▸ **INSTRUCTIONS FOR THE TASK**: Provide the data again in its entirety, exactly as given.

▸ **INFORMATION**:
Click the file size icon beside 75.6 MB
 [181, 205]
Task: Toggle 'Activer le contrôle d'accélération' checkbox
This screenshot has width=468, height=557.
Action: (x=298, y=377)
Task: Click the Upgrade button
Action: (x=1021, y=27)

▸ **SOLUTION TO THIS TASK**:
Click the file size icon beside 75.6 MB
 [181, 205]
Task: Toggle 'Activer le contrôle d'accélération' checkbox
This screenshot has width=468, height=557.
Action: (x=298, y=377)
Task: Click the Upgrade button
Action: (x=1021, y=27)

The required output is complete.